On this occasion here's a review of some of the governor's most infamous acts.
After his swearing in on Jan. 18 and his campaign promise to introduce his reform package on Day 1, many expected it on -- Jan. 19. However Gov. Corbett introduced his first major initiative a week late and in the least transparent way possible: via press release and pre-recorded video.
His staff brushed off criticism claiming people misunderstood his campaign promise -- after all "Day 1" is confusing. His staff also said "He's [the guv] going to make announcements when he thinks something is important..." clearly reform didn't rank high on his agenda. A 2nd indicator of the importance of reform: appointing his campaign manager's dad to a $196K per/year job.
After Corbett's decision to introduce his 1st major initiative via video, it wasn't a surprise when a month or so later he started barring the public, Capitol staff and lobbyists from his press conferences.
In February the administration's priorities were made even clearer. First with the elimination of the affordable health insurance program, adultBasic, for nearly 42,000 working adults; and then the corporate giveaway, bonus depreciation, to the tune of $200 million for big corporations (see The governor can’t find money for adultBasic, but he found over $200 million for big business).
Finally March rolled around -- time for the big "No tax" budget address.
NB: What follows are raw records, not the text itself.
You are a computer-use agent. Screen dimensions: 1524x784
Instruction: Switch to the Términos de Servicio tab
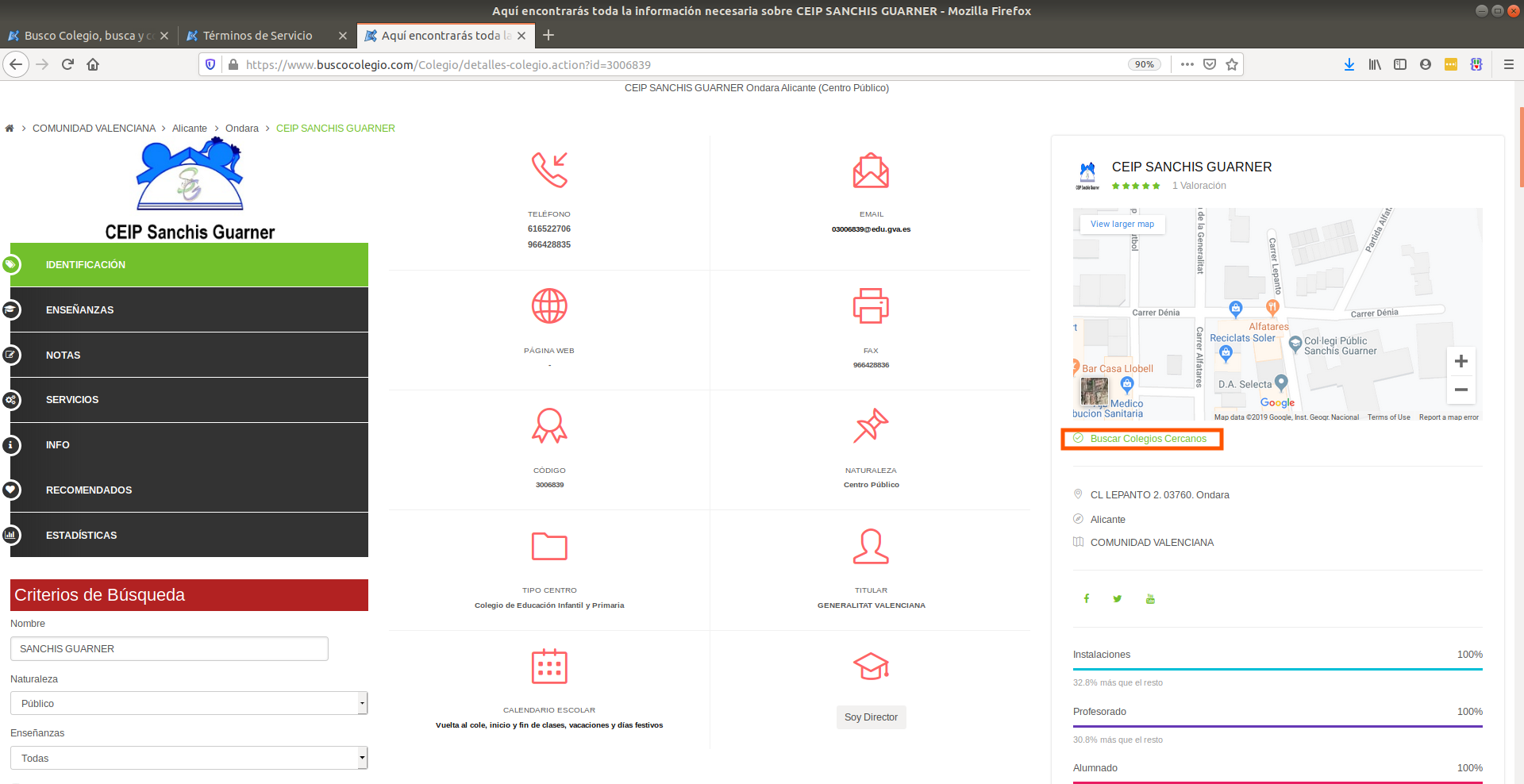[x=257, y=36]
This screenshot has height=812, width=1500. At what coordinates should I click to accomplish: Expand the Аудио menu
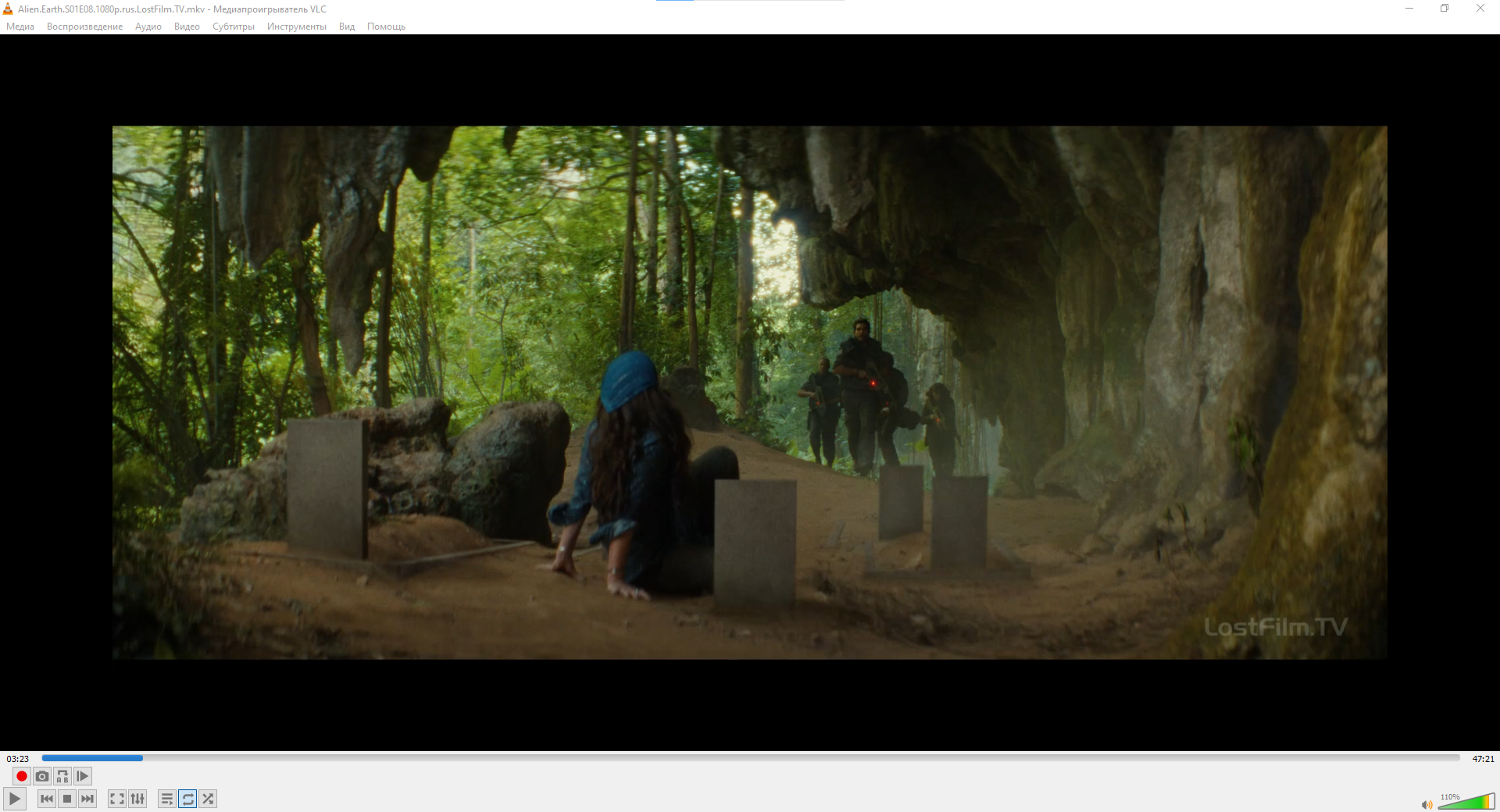(148, 27)
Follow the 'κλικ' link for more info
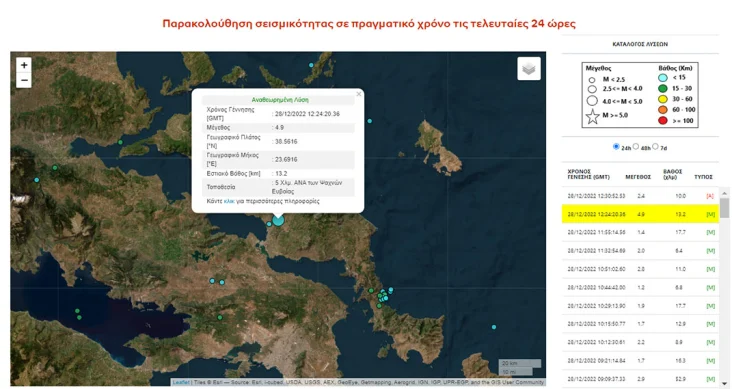The height and width of the screenshot is (389, 734). pyautogui.click(x=229, y=201)
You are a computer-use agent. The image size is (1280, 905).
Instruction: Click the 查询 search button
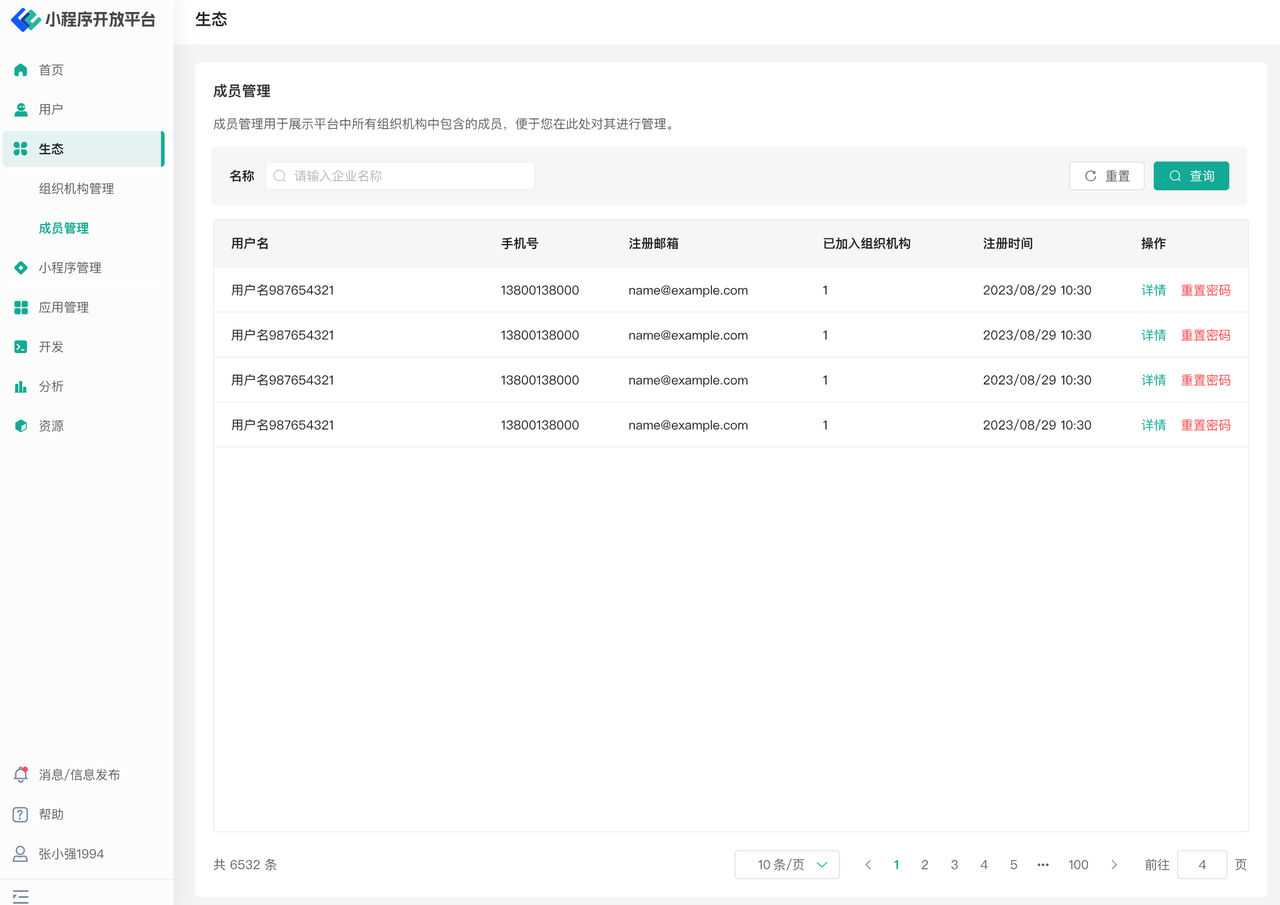coord(1191,176)
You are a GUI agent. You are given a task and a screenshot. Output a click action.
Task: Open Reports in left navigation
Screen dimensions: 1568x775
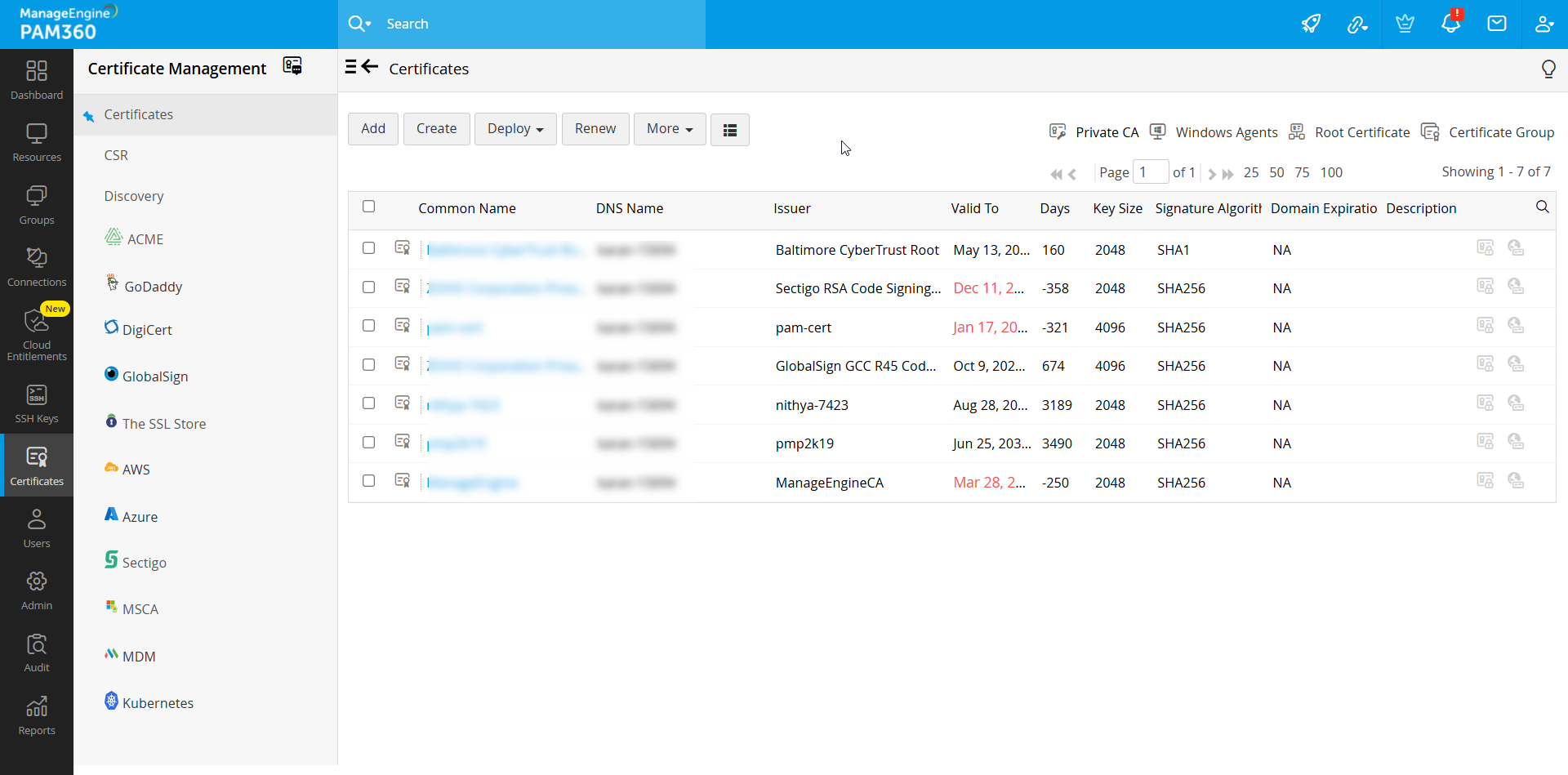click(37, 716)
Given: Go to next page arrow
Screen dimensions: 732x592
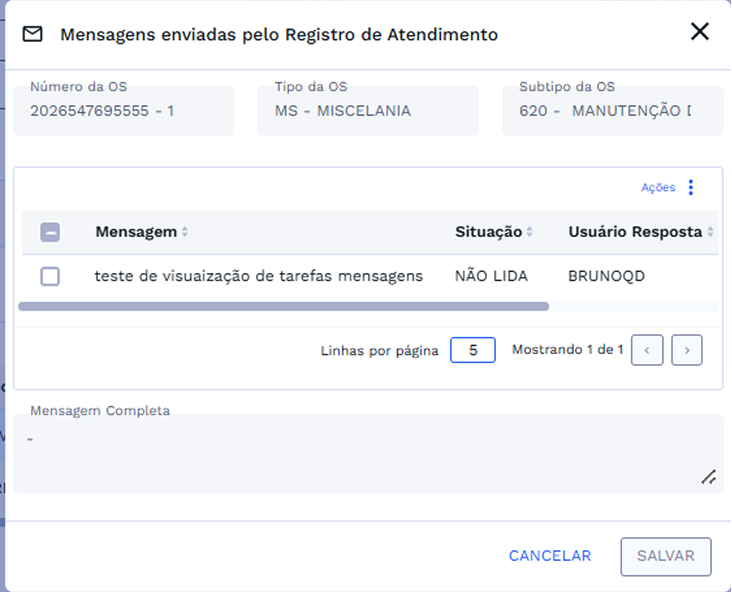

In his roughly 8 page speech, Corbett managed to propose cutting basic education by $1 billion (see All education cuts are not created equal ), reducing the state's appropriation to state colleges by 50% (see Corbett should treat higher education the same way he treats other industries), and named his devoted campaign contributor-turned-DCED secretary C. Alan Walker as the final voice in all permitting issues affecting potential job growth (see Corbett appoints a Supreme Decider). Notably absent in those 8 pages...transportation. PA's nearly 6000 structurally deficient bridges weren't on Corbett's budgetary radar screen.
Four months of planning for this?
In the weeks following the infamous budget address, which was generally ill-received, the governor made a few missteps, or actually miss-statements. He's continuously shown admiration for the Lone Star State, but has failed to familiarize himself with its basic policies -- like its severance tax, combined reporting and property tax (see If you wannabe like Texas, you gotta (en)act like Taxes and Oops he did it again... )
Despite his staunch opposition to a severance tax (he doesn't care what 70% of Pennsylvanians think, he made a No Tax pledge), the governor did promise a group of municipal officials that he'd keep our water clean. The same day as his promise, his DEP chief said the natural gas industry could continue to send their polluted wastewater for an additional 30 days to our state's treatment facilities, although they're not equipped to treat the water, which eventually flows to our streams and rivers.
Oh, and then Chesapeake Energy's well exploded in Bradford County, releasing tens of thousands of gallons of polluted water across the landscape (see Heckuva a week for Marcellus Shale reporters). But Gov. Corbett did create the Marcellus Shale Commission to explore the industry in PA... but stacked with it industry execs, who accumulated over 500 violations last year.
Now the governor waits. His commissions meet, his GOP brethren debate legislation, and the governor crosses his fingers that his budget will get enacted in his next 100 days.